Equatorial Guinea has kicked off a year of long investment 2020 campaign aimed at driving capital investment into the country’s bankable projects.
In 2020, major United State firms have pledged to increase their investment in Equatorial Guinea along with Nigerian banking and financial institutions. The notable projects which are ready for investments include the construction of two modular oil refineries, a urea plant, an ammonia plant and a gold refinery.
The first investment event to be hosted in the country will be the Africa Oil & Investment Forum & Exhibition hosted in Malabo from April 1st to 2nd.
The country’s Ministry of Mines and Hydrocarbons (MMH) officially launched its Year of Investment campaign, with commitments from a series of foreign investors to increasing planned investment in the country in 2020.

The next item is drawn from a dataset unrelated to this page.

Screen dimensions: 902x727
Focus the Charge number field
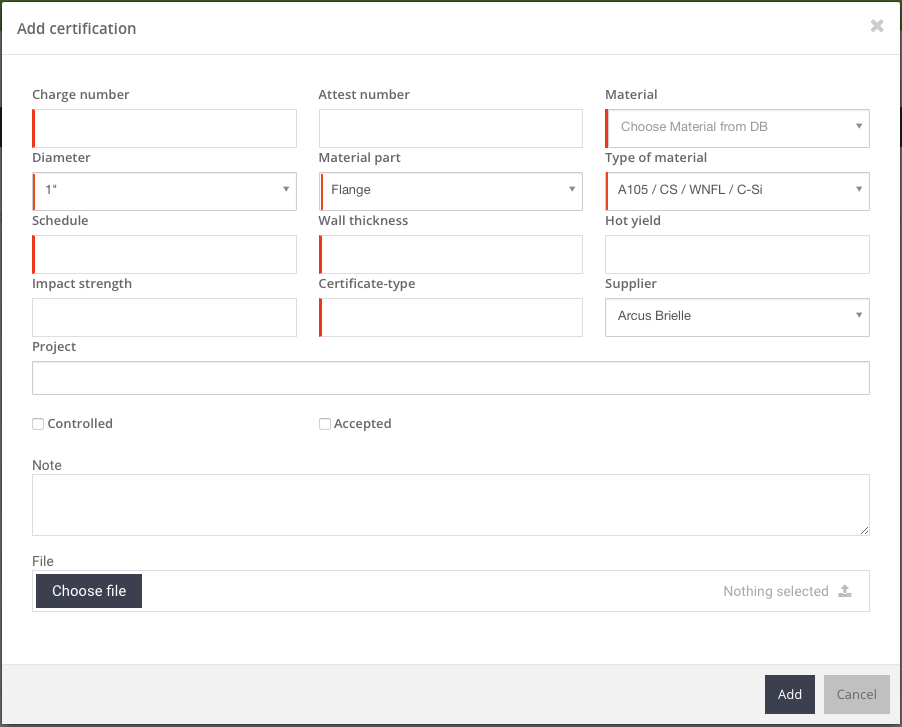(x=165, y=129)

Equatorial Guinea’s objective is to engage with financial entities and engines of growth in neighbouring economies, in a bid to position itself as a regional and international investment hub.
High-level Nigerian investors, bankers and financiers who are currently in talks with the MMH about project financing opportunities including Africa Financing Corporation, First Bank, UBA, Sterling Bank and Zenith Bank.
The Atlantic Methanol Production announced the construction of a methanol-to-gasoline and derivatives unit with an aim of doubling down on planned investment in the expansion and diversification of the country’s downstream sector. The Atlantic Methanol Production is owned by U.S. upstream giants Marathon Oil, state-owned Sonagas and Noble Energy.
Through its initiative, the MMH is targeting one billion dollars in foreign direct investment (FDI) to be directed into several key investment opportunities in energy sectors in both Equatorial Guinea and Africa. These include, but are not limited to, modular oil refineries, an ammonia plant, a gas import terminal, liquefied petroleum gas storage tanks and other projects spanning the entire energy value chain.
Equatorial Guinea 2020 Year of Investment aims at attracting foreign direct investment into key industries in the country which will diversify the country’s energy sector, generate profit for investors, boost entrepreneurship and create jobs.